Mungkin tulisan ini, memiliki
sisi-sisi kontradiktif dengan tulisan sebelumnya di sini. Namun, seperti nama
blog ini, otak memang seperti taman labirin yang mewujud liku dan kelok dimana
tercipta sudut dan ruang tak terduga, sebuah ketersesatan yang menyenangkan.
Semoga anda tak bosan dengan
bahasan ‘memberi dan menerima’, aktivitas lazim bagi manusia sebagai makhluk
sosial. Namun, entah karena perkembangan kemanusiaan yang semakin individualis
dan pamrih, aktivitas ini menjadi unik dan spesial. Memberi dan menerima
menjadi memiliki nilai prestise lebih kini. Entah siapa yang memulai. Entah mass unconciusness atau mass media yang memberikan prestise pada
aktivitas (memberi) ini. Padahal, sekali lagi, aktivitas ini bisa dikatakan
basic bagi manusia sebagai makhluk sosial.

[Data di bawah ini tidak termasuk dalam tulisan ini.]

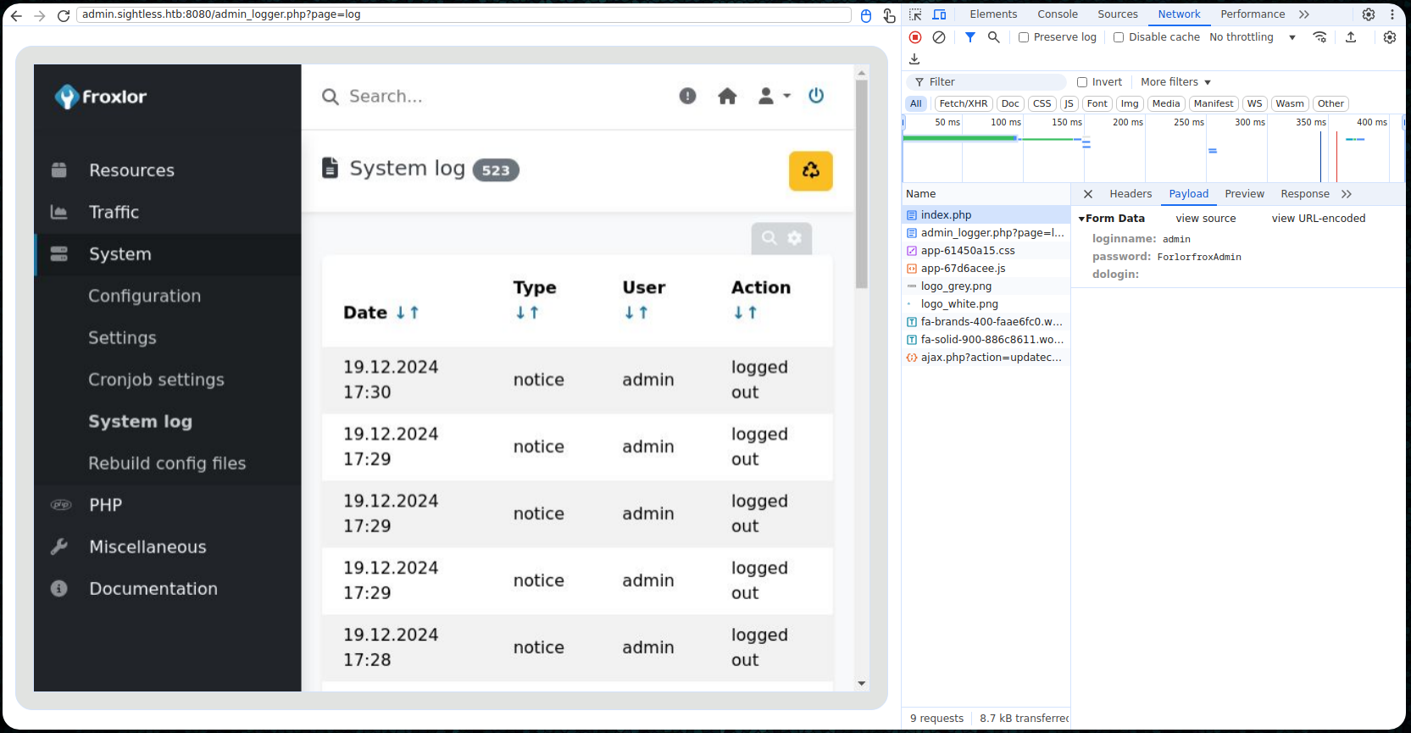Enable the Preserve log checkbox
The width and height of the screenshot is (1411, 733).
click(1024, 37)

Sebutlah serangkaian reality show
televisi yang menjadikan aktivitas memberi dan menerima sebagai konsep utama,
mulai dari memperbaiki rumah yang bobrok, mengetes kedermawanan orang-orang
dengan meminta tolong, atau ikut tinggal dan bekerja dengan orang yang dianggap
tak punya, dan mungkin ada lagi yang lain. Acara ini nampak mengemban semangat
berbagi yang positif, meski jika dilihat dari sisi yang lain, juga nampak
mengeksplotasi kemiskinan untuk mencari keuntungan. Anda berdiri di sisi yang
mana, silahkan putuskan sendiri.
Drama, adalah hal penting yang
dicari untuk suksesnya acara semacam ini. Maka, sangat mungkin diakhir acara
ketika terjadi aktivitas memberi dan menerima, pemirsa disuguhi adegan dramatis
ketika baik si pemberi dan penerima sama-sama menangis, dan kadang lebih dari
itu. si penerima bisa juga menangis hingga pingsan, atau bersujud, atau
macam-macamlah ekspresi dramatis lainnya.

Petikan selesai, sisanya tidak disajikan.